Even if there is some leeway that should be granted to a self-represented litigant based on the consumer protection aspect of the Schedule, which I am not deciding here, I find that it does not apply in Mr. Galati’s case. The constant thread of the evidence here is that Mr. Galati did not notify Certas in a timely fashion of his claim for benefits, and that when he did he failed to provide them with relevant information to assess his claims in a timely fashion. After Certas denied his claims for benefits, Mr. Galati failed to institute mediation proceedings within 2 years of Certas’ denial and thus has missed the limitation period. Nothing which Mr. Galati testified to in this hearing remotely encourages me to believe that he did not know about the limitation periods involved. He responded to the Insurer when he believed it was necessary, but did the opposite when he did not think it was important or in his interests. In conducting himself this way, he made a mistake and it is not a mistake for which Certas should be responsible. At various points in the process, Mr. Galati had legal representation, and from this I draw the conclusion that he was likely advised about the importance of limitation periods.

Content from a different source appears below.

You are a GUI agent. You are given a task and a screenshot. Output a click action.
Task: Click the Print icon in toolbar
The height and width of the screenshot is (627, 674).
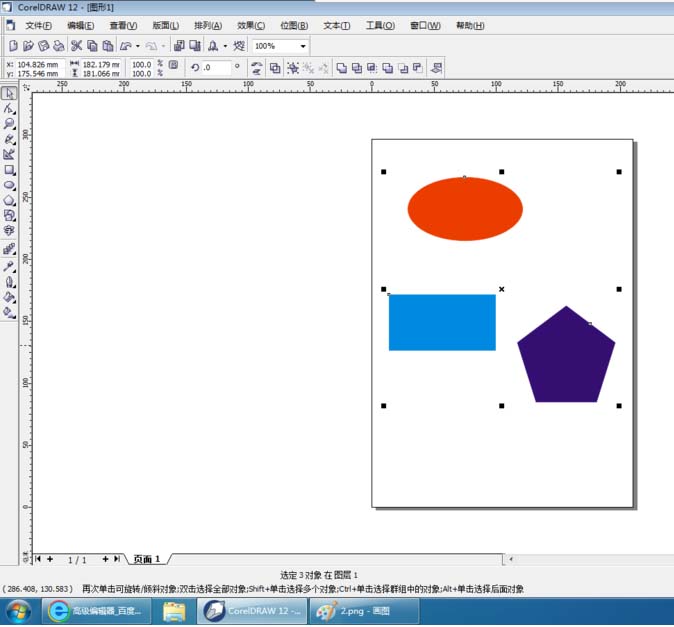click(59, 46)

Having said all of this, it is clear to me that Mr. Galati has had a very challenging life and I do not for one moment believe that he had any intention to manipulate Certas in this case. Rather, I believe that he has not properly understood the boundaries of accident benefits and hence has claimed for benefits that would never be covered under the Schedule. Notwithstanding this, Certas should not be put to the obligation of paying benefits which have not been rationally supported. In this case, it is unequivocally clear to me that Mr. Galati has not provided Certas with any prima facie evidence that he is entitled to the benefits which he has claimed and further, that he has not pursued those benefits through the mechanisms of the Dispute Resolution Process provided for in the legislation.
As a result, I find that Mr. Galati is not entitled to proceed to arbitration on his claims for non-earner, housekeeping, attendant care, and caregiver benefits.
EXPENSES:
The parties made no submissions as to expenses. I strongly encourage them to resolve this between themselves. If this is not possible within 30 days of this decision and expense hearing may be arranged, and I will decide the matter.
May 28, 2008
Robert A. Kominar Arbitrator
Financial Services Commission of Ontario
Neutral Citation: 2008 ONFSCDRS 86 FSCO A06-001801
BETWEEN:
FORTUNATO E. GALATI Applicant
and
CERTAS DIRECT INSURANCE COMPANY Insurer
ARBITRATION ORDER
Under section 282 of the Insurance Act, R.S.O. 1990, c.I.8, as amended, it is ordered that:
Mr. Galati’s claims for attendant care, housekeeping, caregiver and non-earner benefits are dismissed.
If the parties are unable to agree on the issues of entitlement to or quantum of expenses within 30 days of this decision, an expense hearing may be arranged pursuant to the provisions of the Dispute Resolution Practice Code.
May 28, 2008
Robert A. Kominar Arbitrator
Footnotes
- The Statutory Accident Benefits Schedule — Accidents on or after November 1, 1996, Ontario Regulation 403/96, as amended.